»Man hat mir gesagt, ich müsse diese Aufzeichnungen für die britische Krone sicherstellen, da es sehr wichtig für unser Land sei, dass die East India Company nicht geschwächt würde. Ich halte mich für einen Patrioten, Hale, aber am meisten liegen mir die Menschen dieses Landes am Herzen, seine Verfassung, die Freiheiten und Möglichkeiten, die es uns bietet - und nicht seine großen Handelshäuser. Nur zu gerne habe ich die Pläne der Franzosen vereitelt, doch das bedeutet nicht, dass ich nicht mit eigenen Augen die Gefahr erkenne, die davon ausgeht, wenn man die Zügel des Königreiches Männern überlässt, denen nur an Geld und ihrem Profit gelegen ist.«
»Was willst du dann mit diesen Aufzeichnungen tun?«, fragte er.
»Ich werde sie den Männern und den Frauen zukommen lassen, die diesem Königreich nicht mit finsteren Machenschaften, sondern mit ihrer Hände Arbeit dienen.« Ich griff in meine Tasche, zog Peppers Oktavband hervor und gab ihn ihm. »Ich übergebe dies den Seidenwebern.«
Hale sagte nichts. Er zog die Petroleumlampe näher zu sich heran und begann, in dem Büchlein zu blättern. »Du weißt, dass ich nicht lesen kann.«
»Dann musst du dich an die wenden, die es können, aber selbst sie wird es wohl einige Zeit kosten, bis sie den Inhalt entschlüsselt haben. Und doch werden du und deine Männer irgendwann dahinterkommen, und dann werdet ihr in der Lage sein, nach eurem Gutdünken eure Bedingungen zu diktieren. Ich bitte dich lediglich darum, den Schatz mit deinen Arbeitern zu teilen, nicht darum, das zu werden, was du verachtest. Dieses Buch enthält die Verheißung von Reichtum, der über die Generationen erhalten bleiben wird, und ich hoffe, du wirst mir dein Wort geben, ihn großzügig zu verteilen und dich nicht von Gier packen zu lassen.«
Er nickte. »Ja«, hauchte er ein wenig kurzatmig. »Ja, das kann ich tun, Weaver. Es mag mir zu meinen Lebzeiten nicht viel einbringen, aber ich werde mein Bestes versuchen.
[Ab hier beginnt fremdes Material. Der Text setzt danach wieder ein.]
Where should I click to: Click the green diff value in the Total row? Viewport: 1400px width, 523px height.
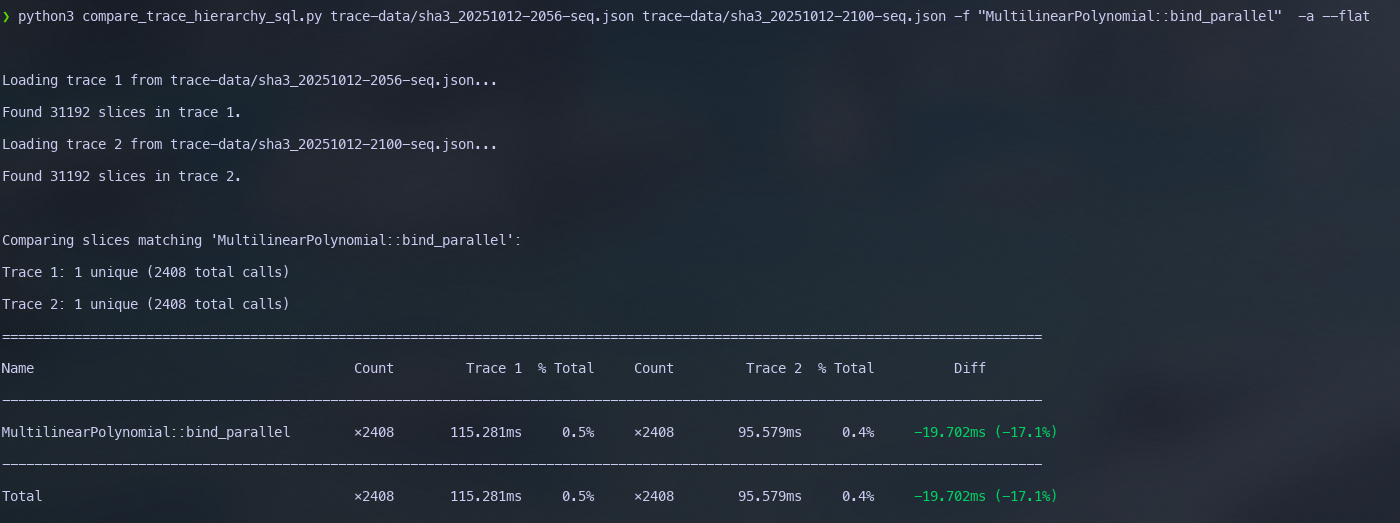[x=985, y=496]
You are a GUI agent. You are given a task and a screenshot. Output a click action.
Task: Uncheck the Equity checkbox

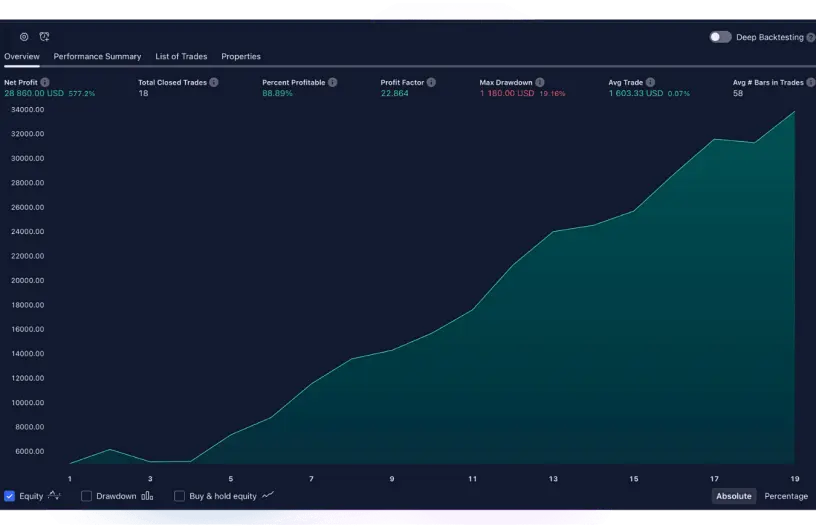pos(9,496)
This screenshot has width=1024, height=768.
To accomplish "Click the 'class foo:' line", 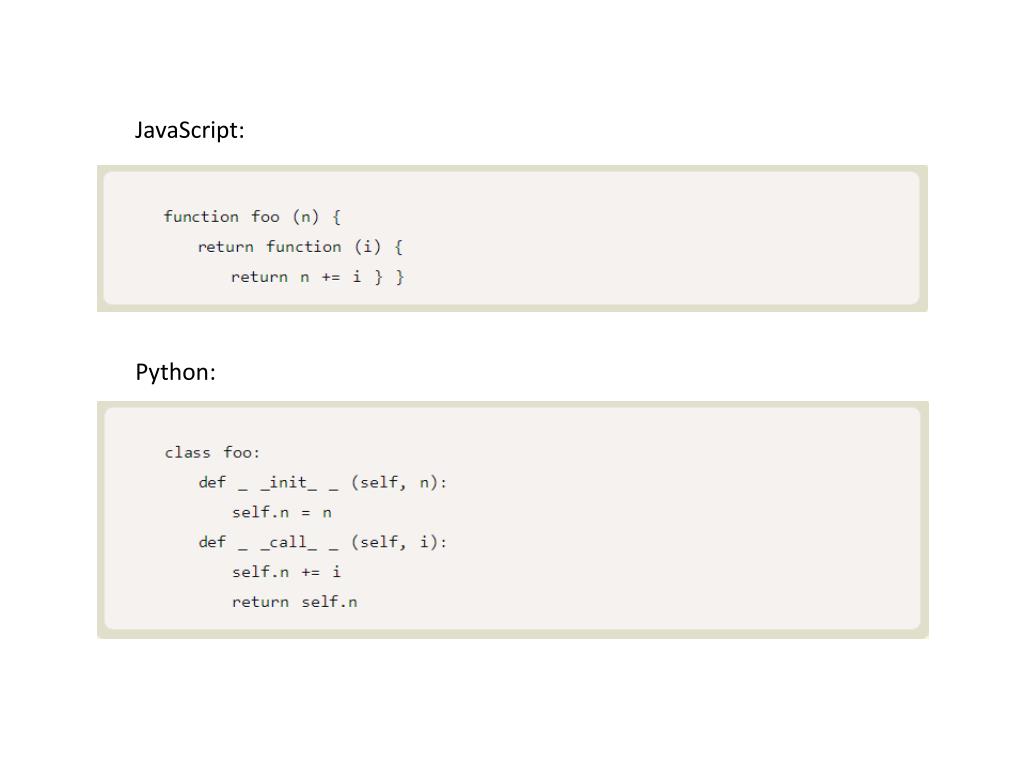I will pos(212,453).
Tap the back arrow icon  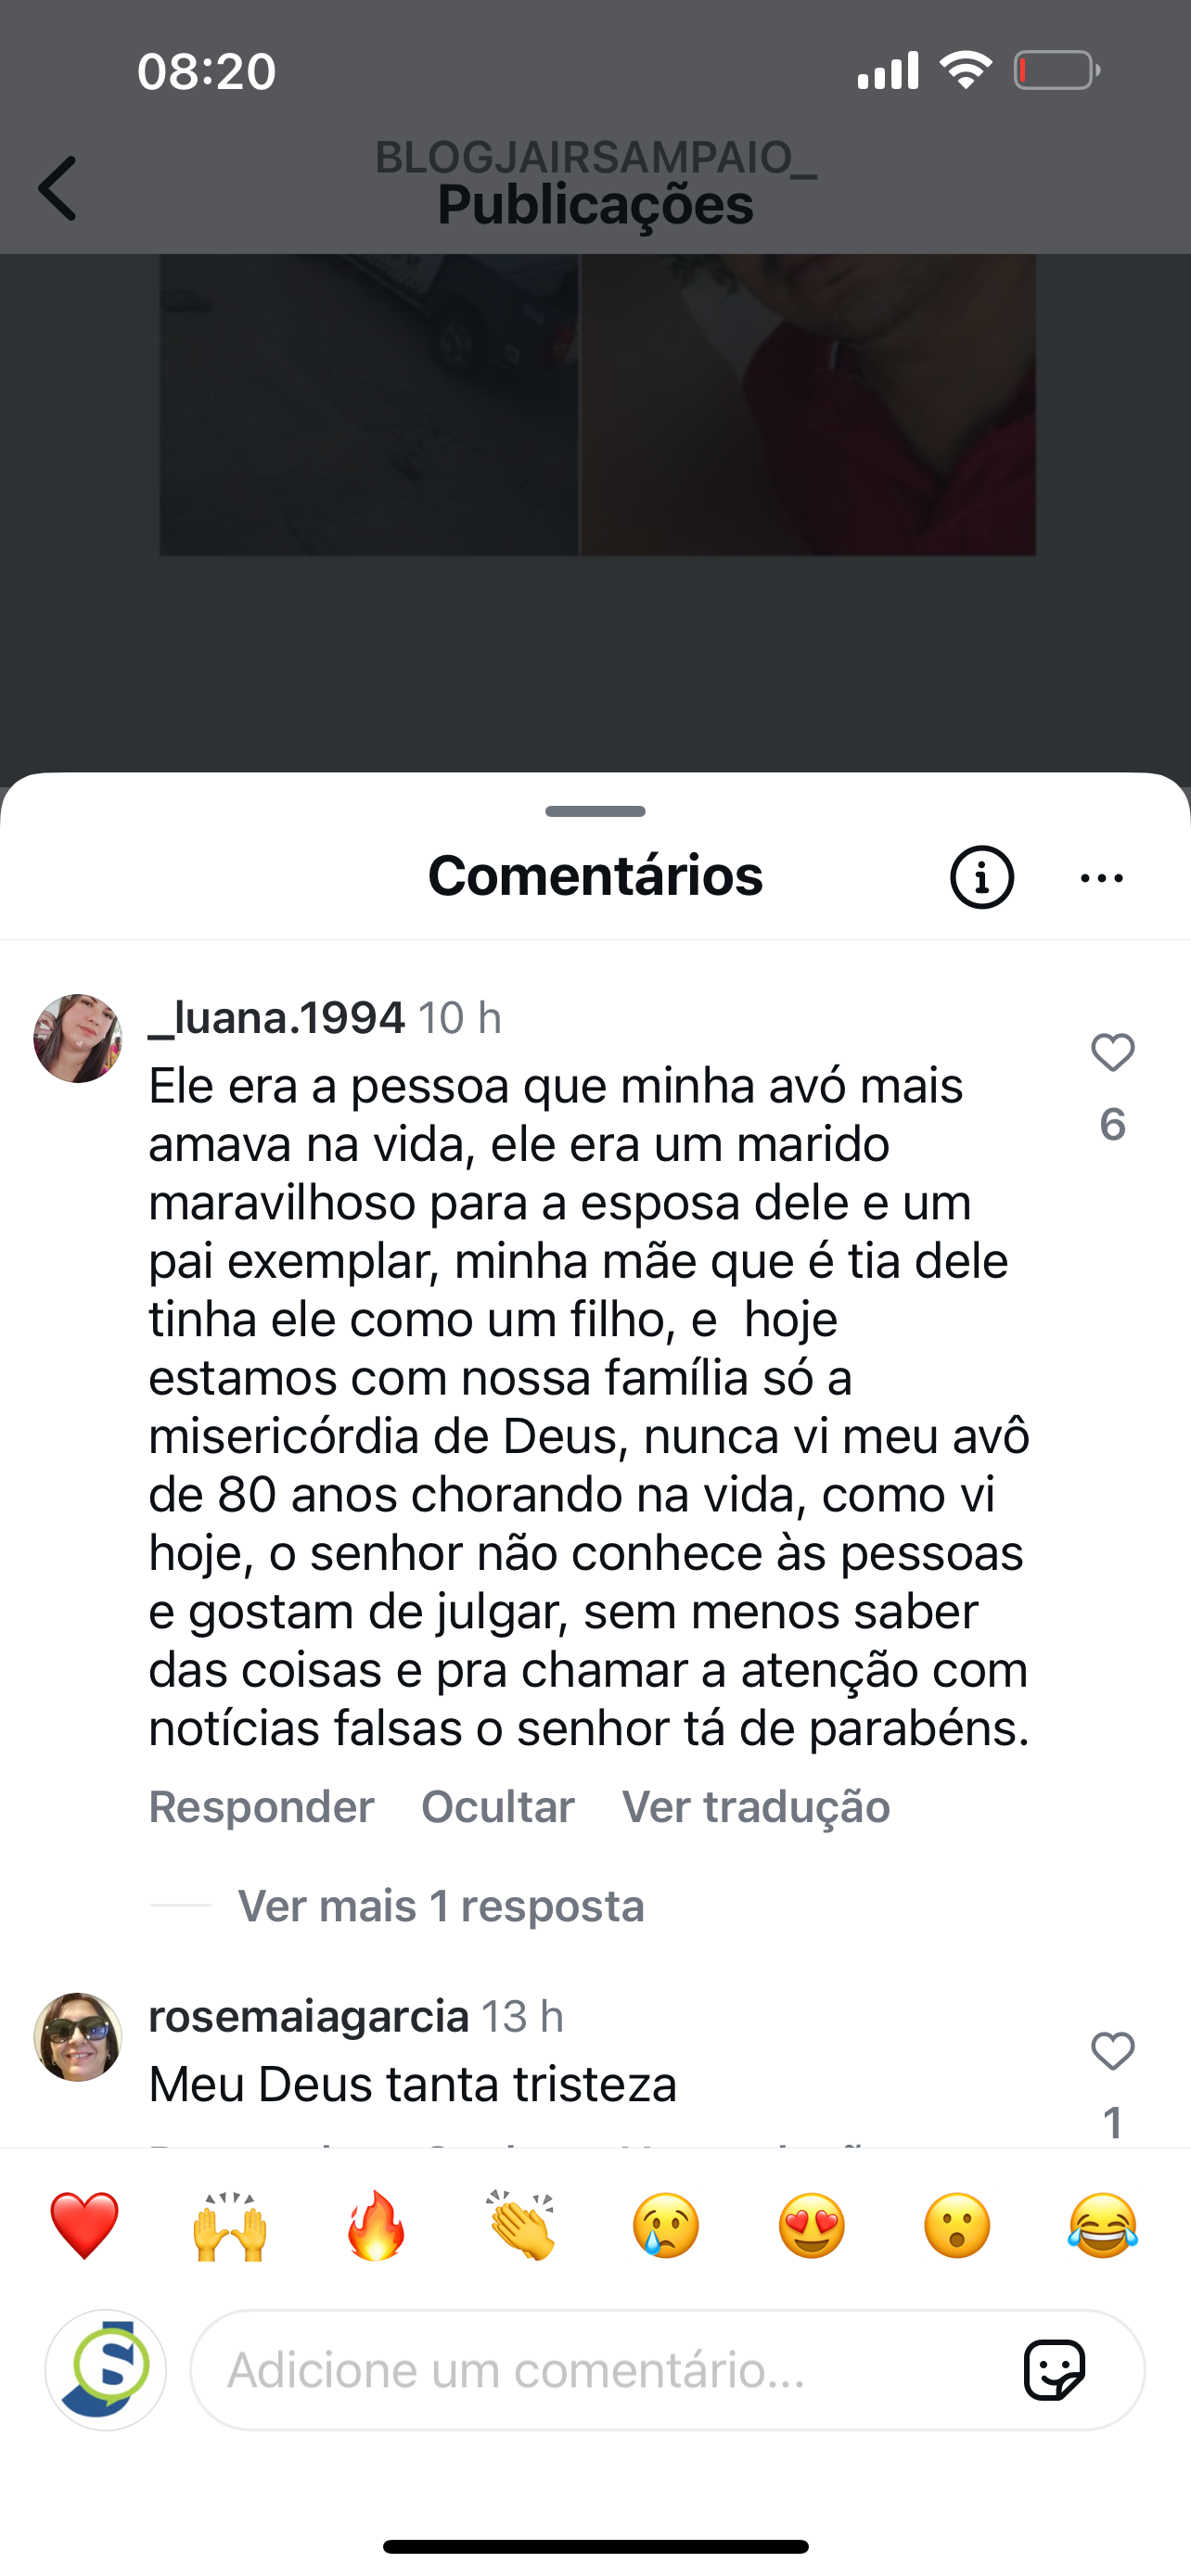[58, 188]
Doch sag mir - möchtest du nicht etwas davon für dich beanspruchen?«
Ich lachte. »Solltest du dennoch zu Geld kommen und mir ein Geschenk machen wollen, können wir das zu gegebener Zeit bereden, aber nicht jetzt. Ich will das Geld nicht mit dir gemeinsam anlegen. Wie du dich erinnern dürftest, habe ich dich um einen Gefallen gebeten, darum, mich in einer Aufgabe zu unterstützen, die ich zwar gehasst habe, aber dennoch erfüllen musste. Das hast du getan und keinerlei Gegenleistung von mir verlangt - was auch gar nicht in meiner Macht gestanden hätte. Ich gebe dir dies an Stelle dessen, was ich dir schuldig geblieben bin, und ich hoffe, du siehst damit meine Schuld dir gegenüber als beglichen an.«
»Unter diesen Bedingungen schlage ich ein«, sagte er. »Gott segne dich.«
Mir würden vor meiner nächsten Unterredung kaum mehr als ein paar Stunden Zeit für Schlaf bleiben, aber ich war entschlossen, mir zu gönnen, was ich brauchte. Ich sandte nach Elias, dass er mich um elf an diesem Vormittag in meiner Wohnung aufsuchen möge, was uns Zeit genug geben sollte, uns auf die Anteilseignerversammlung vorzubereiten. Was ich Celia Glade sagen würde, wenn sie Peppers Aufzeichnungen von mir verlangte, hatte ich mir noch nicht zurechtgelegt.
Vielleicht würde ich ihr einfach die Wahrheit sagen. Und doch hätte ich mir nichts mehr gewünscht, als ihrem Wunsch zu entsprechen, und sei es nur, um festzustellen, ob es in ihr etwas zu entdecken gab, was nicht mit Winkelzügen und Versteckspielen zu tun hatte.
Um halb elf erschien sie auch pünktlich auf der Bildfläche. Zum Glück war ich nach einer Stunde Schlaf schon wieder wach und angekleidet - und wenn ich mich auch nicht im Vollbesitz meiner Verstandeskraft befand, war ich doch immerhin auf alles vorbereitet, was sie zu mir sagen mochte.
»Sie sind also in das Haus eingedrungen?«, wollte sie wissen.
Ich erwiderte ihr Lächeln so herzlich, wie es mir möglich war. »Es ist mir gelungen, Mr. Franco zu befreien, doch die Pläne habe ich nicht finden können. Edgar wusste von nichts, und Hammond hat sich das Leben genommen. Ich habe alle Räume gründlich durchsucht, aber ich habe keine Spur davon entdeckt.«
Sie erhob sich rasch, wobei ihre Röcke flatterten wie Blätter an einem windigen Herbsttag.
»Sie haben sie nicht finden können«, wiederholte sie nicht ohne eine Spur Skepsis.
»Nein, tatsächlich nicht.«
Sie stand, die Fäuste in die Hüften gestemmt, vor mir und musterte mich. Vielleicht bemühte sie sich, verärgert zu wirken - oder sie war es wirklich -, aber in diesem Augenblick erschien sie mir als so atemberaubend schön, dass ich drauf und dran war, alles zuzugeben. Doch ich widerstand der Versuchung.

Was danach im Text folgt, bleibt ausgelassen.